===== Available records =====

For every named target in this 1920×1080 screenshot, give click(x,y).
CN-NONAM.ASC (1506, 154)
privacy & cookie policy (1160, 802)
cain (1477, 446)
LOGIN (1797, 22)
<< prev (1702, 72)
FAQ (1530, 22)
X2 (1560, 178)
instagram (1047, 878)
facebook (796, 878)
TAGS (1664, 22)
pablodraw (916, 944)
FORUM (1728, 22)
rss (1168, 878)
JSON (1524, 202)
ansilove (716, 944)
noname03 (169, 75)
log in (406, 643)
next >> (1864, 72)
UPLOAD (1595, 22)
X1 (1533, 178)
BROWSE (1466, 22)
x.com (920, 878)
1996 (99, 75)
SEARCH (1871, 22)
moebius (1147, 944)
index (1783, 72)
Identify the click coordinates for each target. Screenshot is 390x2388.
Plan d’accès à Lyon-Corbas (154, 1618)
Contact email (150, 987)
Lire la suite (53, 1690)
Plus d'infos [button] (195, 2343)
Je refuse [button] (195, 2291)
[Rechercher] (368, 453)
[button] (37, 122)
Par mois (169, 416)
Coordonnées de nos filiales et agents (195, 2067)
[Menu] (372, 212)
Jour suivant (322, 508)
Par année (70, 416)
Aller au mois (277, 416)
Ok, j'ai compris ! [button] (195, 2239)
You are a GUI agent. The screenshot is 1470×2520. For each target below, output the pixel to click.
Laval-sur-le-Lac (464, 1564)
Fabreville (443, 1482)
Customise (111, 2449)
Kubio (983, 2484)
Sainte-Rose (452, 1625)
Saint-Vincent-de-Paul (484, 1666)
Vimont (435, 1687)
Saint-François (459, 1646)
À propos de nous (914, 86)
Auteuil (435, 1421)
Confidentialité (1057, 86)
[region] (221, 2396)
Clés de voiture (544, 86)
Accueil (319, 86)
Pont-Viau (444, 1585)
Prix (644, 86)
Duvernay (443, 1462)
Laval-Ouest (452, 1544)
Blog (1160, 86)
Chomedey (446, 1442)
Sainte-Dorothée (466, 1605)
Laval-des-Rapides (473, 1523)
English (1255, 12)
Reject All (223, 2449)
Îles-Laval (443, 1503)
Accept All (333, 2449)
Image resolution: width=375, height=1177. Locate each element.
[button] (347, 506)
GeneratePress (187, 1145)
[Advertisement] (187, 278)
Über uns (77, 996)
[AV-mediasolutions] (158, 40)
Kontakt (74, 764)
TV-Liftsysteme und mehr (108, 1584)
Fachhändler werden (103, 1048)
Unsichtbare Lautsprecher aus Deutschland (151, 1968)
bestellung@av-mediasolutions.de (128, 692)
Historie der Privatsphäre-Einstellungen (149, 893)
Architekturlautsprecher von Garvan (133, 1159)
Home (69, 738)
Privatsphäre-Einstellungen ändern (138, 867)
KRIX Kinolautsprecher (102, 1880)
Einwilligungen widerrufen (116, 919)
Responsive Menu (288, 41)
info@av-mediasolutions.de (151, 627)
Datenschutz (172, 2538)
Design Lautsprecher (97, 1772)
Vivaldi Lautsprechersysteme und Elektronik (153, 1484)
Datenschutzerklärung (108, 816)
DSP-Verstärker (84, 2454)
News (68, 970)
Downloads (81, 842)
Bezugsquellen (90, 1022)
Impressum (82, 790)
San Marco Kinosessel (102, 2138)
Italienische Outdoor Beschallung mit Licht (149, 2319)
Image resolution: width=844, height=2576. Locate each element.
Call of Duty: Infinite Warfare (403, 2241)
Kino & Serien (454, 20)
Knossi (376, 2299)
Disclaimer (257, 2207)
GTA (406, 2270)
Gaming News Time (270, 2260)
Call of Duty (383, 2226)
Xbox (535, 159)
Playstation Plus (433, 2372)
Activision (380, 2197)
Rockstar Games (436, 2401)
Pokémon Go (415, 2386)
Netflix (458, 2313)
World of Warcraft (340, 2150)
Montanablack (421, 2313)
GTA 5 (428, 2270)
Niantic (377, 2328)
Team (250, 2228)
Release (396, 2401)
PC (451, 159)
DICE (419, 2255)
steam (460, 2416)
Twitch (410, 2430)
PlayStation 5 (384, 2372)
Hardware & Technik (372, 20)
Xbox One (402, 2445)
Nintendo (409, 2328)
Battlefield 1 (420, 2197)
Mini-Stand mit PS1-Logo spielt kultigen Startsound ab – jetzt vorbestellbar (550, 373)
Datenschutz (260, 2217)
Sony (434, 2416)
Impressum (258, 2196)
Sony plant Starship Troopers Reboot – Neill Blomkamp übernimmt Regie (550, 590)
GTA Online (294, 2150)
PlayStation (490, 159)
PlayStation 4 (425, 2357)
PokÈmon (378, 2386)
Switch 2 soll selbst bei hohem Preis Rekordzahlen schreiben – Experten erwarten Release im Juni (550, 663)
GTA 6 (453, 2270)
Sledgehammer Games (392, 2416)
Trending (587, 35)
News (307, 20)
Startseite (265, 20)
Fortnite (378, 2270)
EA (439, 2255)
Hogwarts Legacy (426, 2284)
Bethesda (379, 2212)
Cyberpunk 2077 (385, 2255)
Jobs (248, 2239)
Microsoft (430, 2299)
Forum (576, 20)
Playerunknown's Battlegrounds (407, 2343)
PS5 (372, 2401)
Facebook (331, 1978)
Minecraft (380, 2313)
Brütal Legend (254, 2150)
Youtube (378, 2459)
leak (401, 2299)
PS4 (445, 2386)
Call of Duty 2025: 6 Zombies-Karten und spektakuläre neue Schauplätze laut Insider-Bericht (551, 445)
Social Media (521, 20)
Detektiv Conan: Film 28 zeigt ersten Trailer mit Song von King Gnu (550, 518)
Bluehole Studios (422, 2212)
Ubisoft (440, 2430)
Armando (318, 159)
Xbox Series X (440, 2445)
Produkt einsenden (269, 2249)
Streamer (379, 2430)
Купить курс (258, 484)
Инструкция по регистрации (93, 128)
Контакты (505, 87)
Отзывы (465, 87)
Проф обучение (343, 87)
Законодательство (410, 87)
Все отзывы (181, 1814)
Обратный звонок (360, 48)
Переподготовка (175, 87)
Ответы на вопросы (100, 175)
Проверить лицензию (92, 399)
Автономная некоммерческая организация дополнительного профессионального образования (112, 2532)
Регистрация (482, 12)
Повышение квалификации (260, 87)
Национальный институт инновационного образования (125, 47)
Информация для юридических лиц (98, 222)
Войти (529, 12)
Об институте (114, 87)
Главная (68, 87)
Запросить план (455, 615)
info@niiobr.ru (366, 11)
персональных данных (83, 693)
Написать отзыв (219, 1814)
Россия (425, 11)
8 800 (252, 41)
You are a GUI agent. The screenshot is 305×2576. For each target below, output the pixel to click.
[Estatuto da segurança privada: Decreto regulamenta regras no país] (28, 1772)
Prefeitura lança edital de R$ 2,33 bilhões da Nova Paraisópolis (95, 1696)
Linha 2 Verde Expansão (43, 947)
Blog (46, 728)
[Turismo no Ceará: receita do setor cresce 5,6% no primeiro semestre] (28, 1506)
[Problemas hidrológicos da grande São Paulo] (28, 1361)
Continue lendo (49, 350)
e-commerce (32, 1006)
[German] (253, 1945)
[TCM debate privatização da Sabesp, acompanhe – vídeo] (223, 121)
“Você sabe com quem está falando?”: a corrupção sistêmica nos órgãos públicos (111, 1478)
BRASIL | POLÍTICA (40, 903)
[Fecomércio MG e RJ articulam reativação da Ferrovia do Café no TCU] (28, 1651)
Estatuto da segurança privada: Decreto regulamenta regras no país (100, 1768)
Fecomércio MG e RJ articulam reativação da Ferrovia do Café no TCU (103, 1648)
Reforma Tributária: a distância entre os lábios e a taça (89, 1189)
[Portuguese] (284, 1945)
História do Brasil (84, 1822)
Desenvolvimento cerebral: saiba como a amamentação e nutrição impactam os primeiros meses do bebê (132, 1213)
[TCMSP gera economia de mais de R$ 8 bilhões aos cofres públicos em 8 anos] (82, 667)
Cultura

=====

▸ **Task requirements**
Rewrite the data between the lines holding "Datenschutzerklärung (108, 816)" and "Battlefield 1 (420, 2197)", inclusive, with the request lines kept in place. Multiply each answer coordinate by 0.7 and round it to a whole number, with halves rounded up. Leave every number in the requests unchanged.

▸ **Solution to the exercise**
Datenschutzerklärung (76, 571)
DSP-Verstärker (59, 1718)
News (48, 679)
Downloads (57, 589)
Bezugsquellen (63, 715)
Impressum (57, 553)
San Marco Kinosessel (71, 1497)
Italienische Outdoor Beschallung mit Licht (104, 1623)
Image resolution: width=844, height=2576. Locate each element.
Call of Duty: Infinite Warfare (282, 1569)
Kino & Serien (318, 14)
Knossi (263, 1609)
Disclaimer (180, 1545)
GTA (284, 1589)
Gaming News Time (189, 1582)
Call of Duty (268, 1558)
Xbox (375, 111)
Playstation Plus (303, 1660)
Activision (266, 1538)
Rockstar Games (305, 1681)
Pokémon Go (291, 1670)
Netflix (321, 1619)
World of Warcraft (238, 1505)
Montanablack (295, 1619)
GTA 5 (300, 1589)
Niantic (264, 1630)
Team (175, 1560)
Release (277, 1681)
PC (316, 111)
DICE (293, 1579)
steam (322, 1691)
Twitch (287, 1701)
PlayStation 5 (269, 1660)
Hardware & Technik (260, 14)
Xbox One (281, 1712)
Nintendo (286, 1630)
Battlefield 1 (294, 1538)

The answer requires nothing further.